Study text:
--------------------------------

IBM developed, and several companies copied, an autoloader mechanism that can load a stack of floppies one at a time into a drive. These are very bulky systems, and suffer from media hangups and chew-ups more than standard drives, but they were a partial answer to replication and large removable storage needs. The smaller 5¼- and 3½-inch floppies made this a much easier technology to perfect.
A number of companies, including IBM and Burroughs, experimented with using large numbers of unenclosed disks to create massive amounts of storage. The Burroughs system uses a stack of 256 12-inch disks, spinning at a high speed. The disk to be accessed is selected by using air jets to part the stack, and then a pair of heads flies over the surface as in some hard disk drives. This approach in some ways anticipated the Bernoulli disk technology implemented in the Iomega Bernoulli Box, but head crashes or air failures were spectacularly messy. The program did not reach production.
At least two mutually-incompatible floppy disks measuring two inches appeared in the 1980s.
One of these, officially referred to as a Video Floppy (or VF for short) can be used to store video information for still video cameras such as the original Sony Mavica (not to be confused with later Digital Mavica models) and the Ion and Xapshot cameras from Canon. VF is not a digital data format; each track on the disk stores one video field in the analog interlaced composite video format in either the North American NTSC or European PAL standard. This yields a capacity of 25 images per disk in frame mode and 50 in field mode.

--------------------------------

What this exercise asks:
1) Rewrite the passage on floppy disks, starting with "A number of" and going on through "not reach production.", and swap each "stack" for "pile".
2) Carry on the passage about floppy disks from the point where it stops.

Dataset section:
--------------------------------

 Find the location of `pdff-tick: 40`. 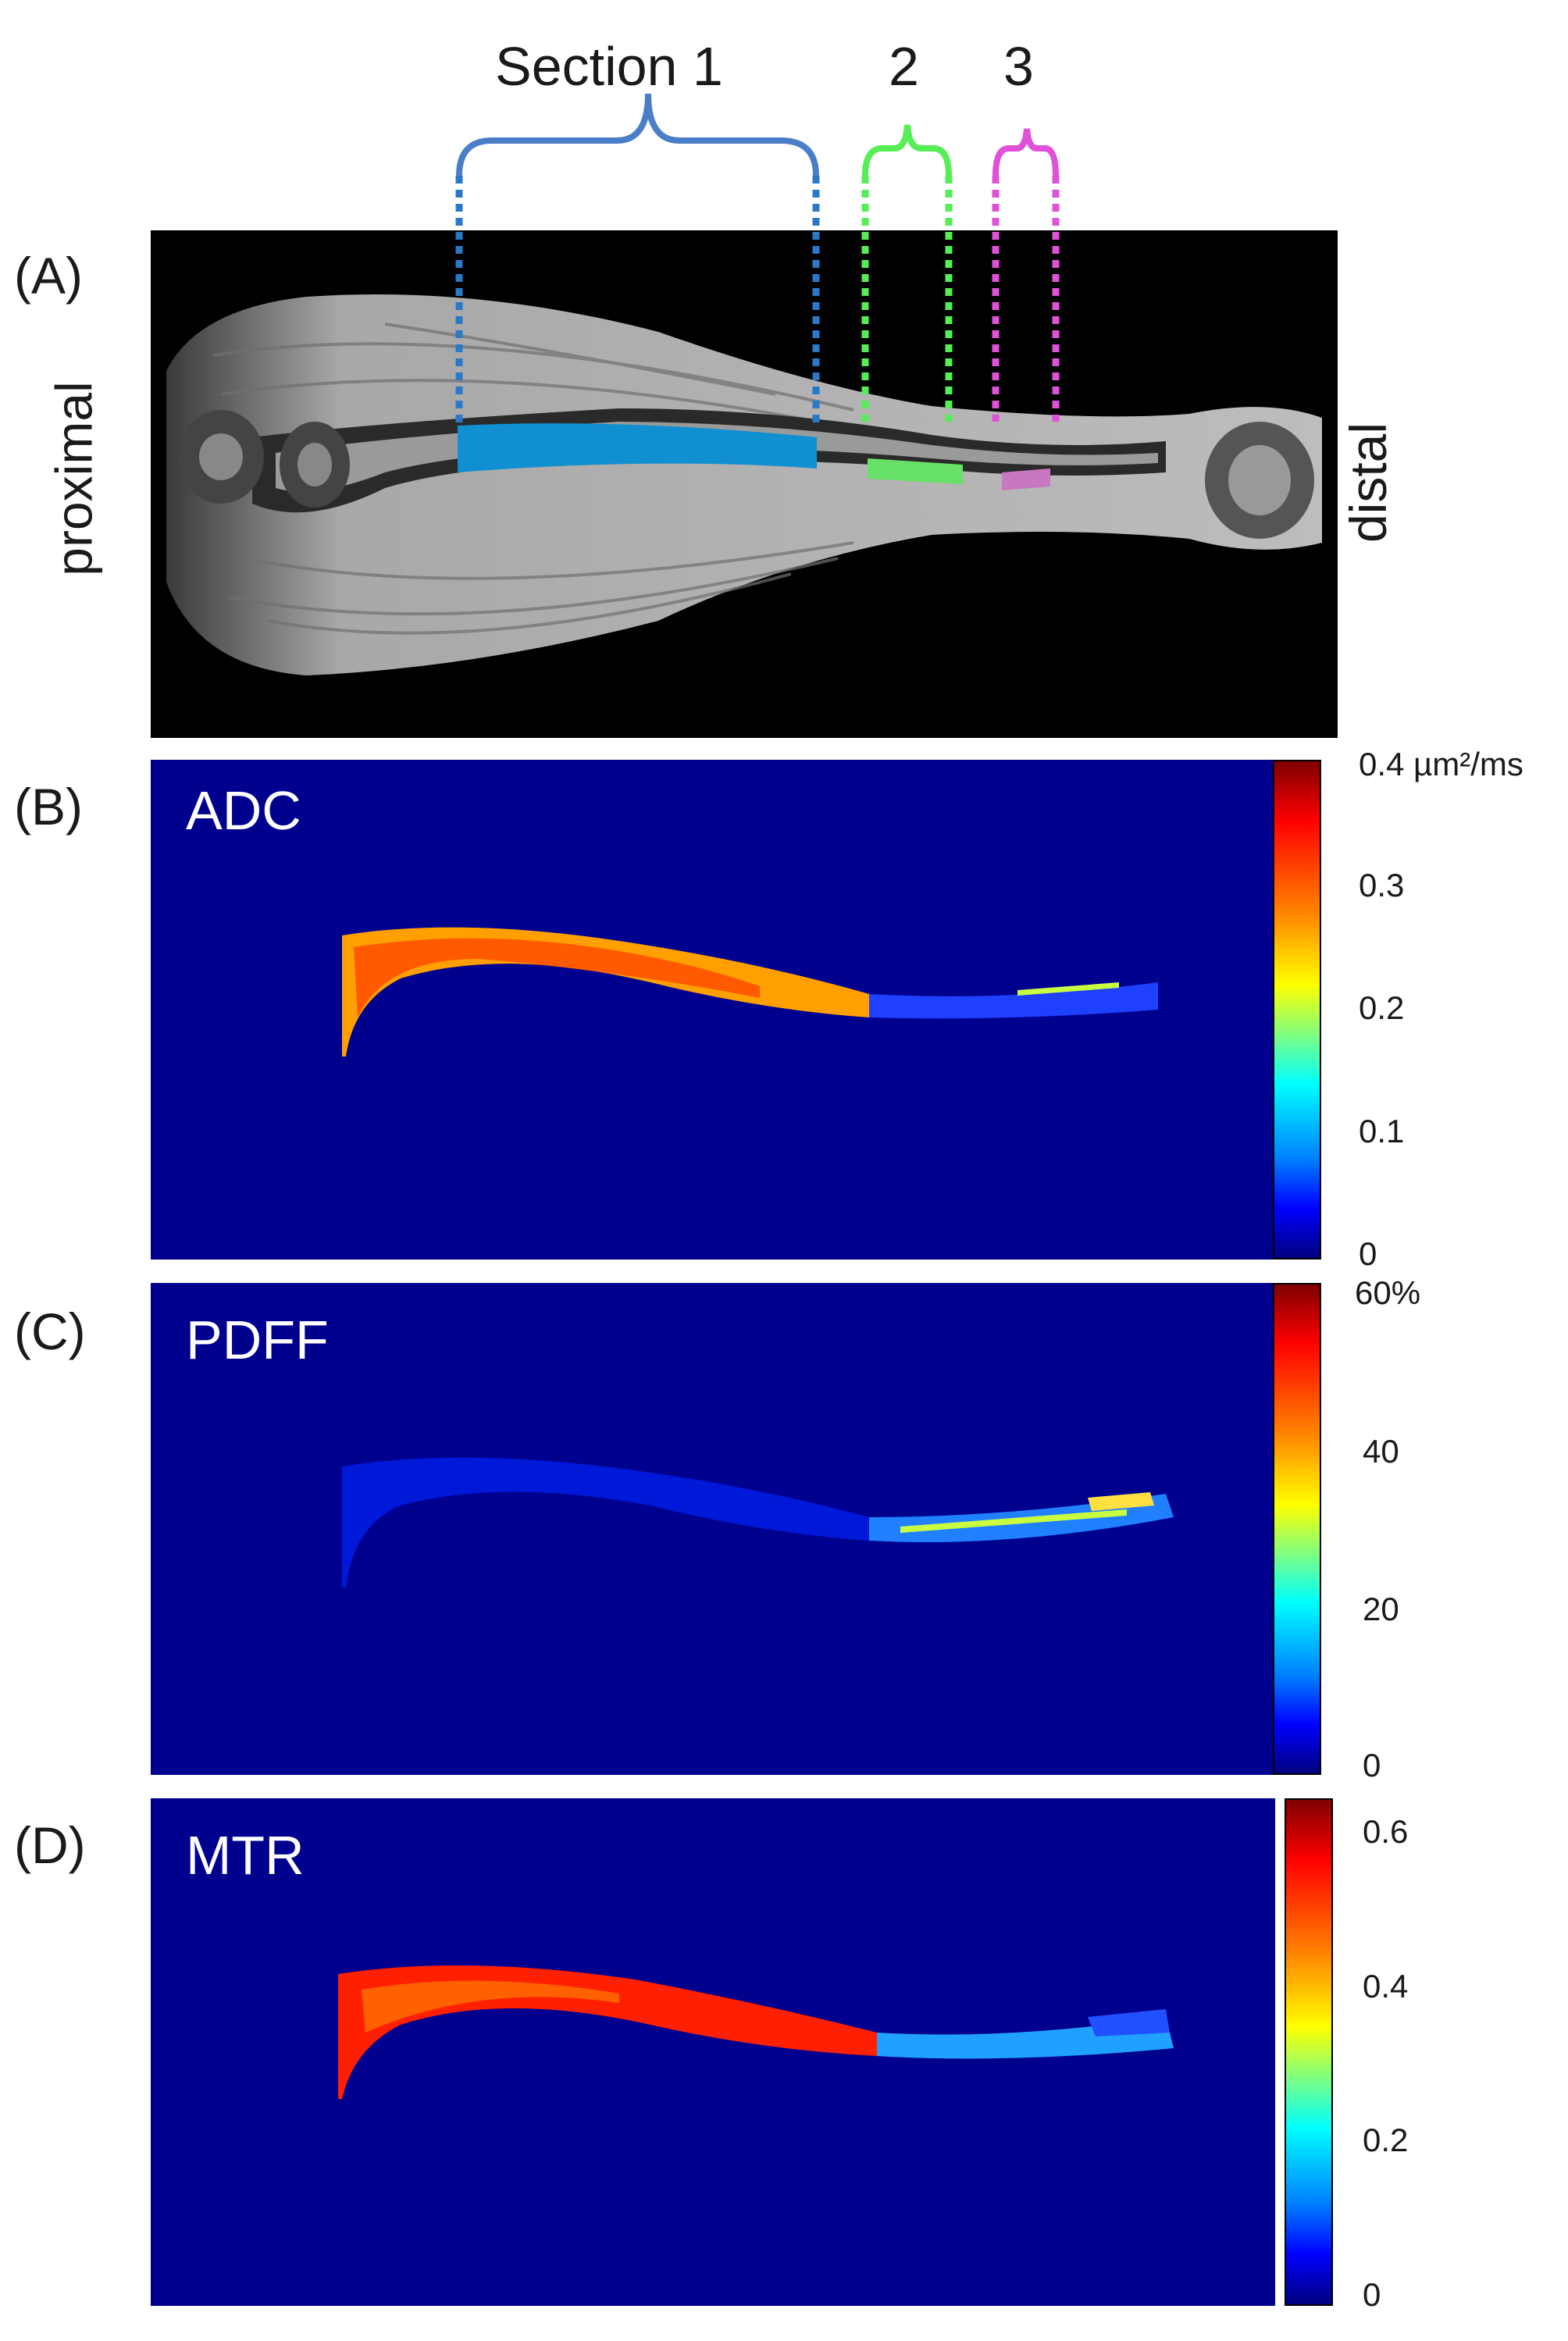

pdff-tick: 40 is located at coordinates (1381, 1452).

--------------------------------

Answer set:
1)
A number of companies, including IBM and Burroughs, experimented with using large numbers of unenclosed disks to create massive amounts of storage. The Burroughs system uses a pile of 256 12-inch disks, spinning at a high speed. The disk to be accessed is selected by using air jets to part the pile, and then a pair of heads flies over the surface as in some hard disk drives. This approach in some ways anticipated the Bernoulli disk technology implemented in the Iomega Bernoulli Box, but head crashes or air failures were spectacularly messy. The program did not reach production.

2)
Another one, the LT-1, is digitally formatted--720 kB, 245 TPI, 80 tracks/side, double-sided, double-density. They are used exclusively in the Zenith Minisport laptop computer circa 1989. Although the media exhibited nearly identical performance to the 3½-inch disks of the time, they were not very successful. This was due in part to the scarcity of other devices using this drive making it impractical for software transfer, and high media cost which was much more than 3½-inch and 5¼-inch disks of the time.
A number of attempts were made by various companies to introduce newer floppy-disk formats based on the standard 3½-inch physical format. Most of these systems provide the ability to read and write standard DD and HD disks, while at the same time introducing a much higher-capacity format as well. None of these ever reached the point where it could be assumed that every current PC would have one, and they have now largely been replaced by optical disc burners and flash storage. Nevertheless, the 5¼- and 3½-inch sizes remain to this day as the standards for drive bays in computer cases, the former used for optical drives (including Blu-ray), and the latter for hard disk drives.
The main technological change for the higher-capacity formats was the addition of tracking information on the disk surface to allow the read/write heads to be positioned more accurately. Normal disks have no such information, so the drives use feedforward (blind) positioning by a stepper motor in order to position their heads over the desired track. For good interoperability of disks among drives, this requires precise alignment of the drive heads to a reference standard, somewhat similar to the alignment required to get the best performance out of an audio tape deck. The newer systems generally use marks burned onto the surface of the disk to find the tracks, allowing the track width to be greatly reduced.
In 1990, an attempt was made to standardize details for a 20 megabyte 3½-inch format floppy. At the time, "three different technologies that are not interchangeable" existed. One major goal was that the to-be-developed standard drive be backward compatible: that it be able to read 720K and 1.44Mb floppies.
As early as 1987, Brier Technology announced the Flextra BR3020, which boasts 21.4 MB (a value used for marketing: its true size is 21,040 kB, 2 sides × 526 cylinders × 40 sectors × 512 bytes or 25 MB unformatted).
Around 1990 it announced the BR3225 drive, which was supposed to double the capacity and also read standard DD, HD and ED 3½-inch disks. However, the drive was still not released in 1992.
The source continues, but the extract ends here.